I immediately yelled back at the radio “You’re missing the point!” I don’t think he heard me, but I hope you do.
Whether or not organic has more nutrients, it is so much more than that. And I think that seeing organic as good or bad for human consumption is frankly a little selfish. Organic farming has been shown to be good for biodiversity. For example organic farms and their surrounding land have been shown to have higher diversity of birds. It deceases demand for nitrogen fertilizer which is a costly, petroleum-based product that pollutes waterways. If you live next to an organic farm you don’t need to worry about a farmer spraying pesticides on a windy day while your kids are out playing. Did you know that one of the six main principles of the Canadian Organic Standards is about animal welfare? Organic dairy farms have to have their cows out on a pastures for a minimum number of days, whereas a conventional dairy can keep them in a barn 365 days a year.
Here’s an issue created by conventional farming that I only just found out on my trip to Manitoba. Some conventional farmers spray herbicides just outside the edge of the field, killing any weeds that grow on the edge of the surrounding ditch. Once those plants die there’s nothing holding the soil in place and the ditch collapses. The government then has to re-dig that ditch, using taxpayer dollars. A costly consequence of conventional farming I would have never thought of until I saw it happening.

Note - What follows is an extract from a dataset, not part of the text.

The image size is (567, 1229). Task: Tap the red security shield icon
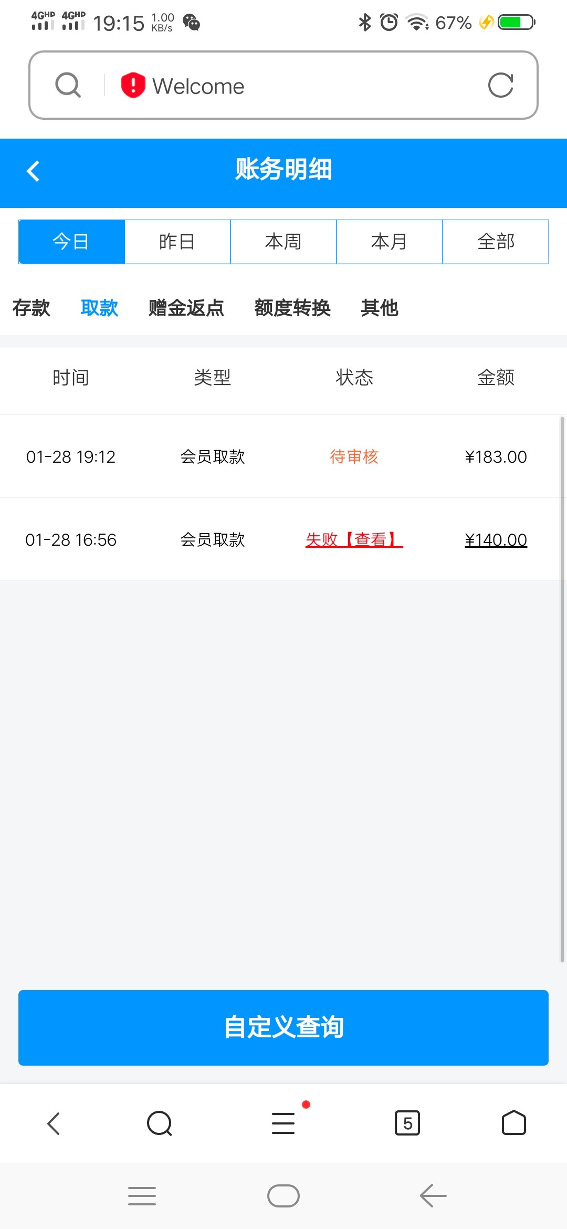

That same survey I mentioned at the beginning of this post showed that the main reason Europeans buy organic food is because they think it’s better for the environment. What an interesting cultural difference. One that I hope we can adopt too.
So while it’s not practical for most people to buy 100% organic due to price and availability, I do want everyone to think about the whole farming system when you make decisions around buying food. Think about the entire chain – from the farm, to processing, to transport, to buying and cooking. It’s so much more than just what goes in your mouth.
So if you buy organic (or even think about buying organic) because you think it’s better for you, I invite you to shift your thinking to what’s better for the whole system. Think big!
I use the term ‘conventional’ in this post and if you don’t know agriculture terminology this might not mean much. Basically any agriculture that’s not organic is classified as ‘conventional’, although that includes a spectrum of farming practices and not all conventional farms are managed in the exact same way.
excellent article Carolyn, very informative.
Organic farmers can and do use pesticides – just not synthetic ones and they have to be approved for use by the USDA Organic Program. In many cases organic and conventional farmers use the same pesticides. Copper for tomatoes comes to mind.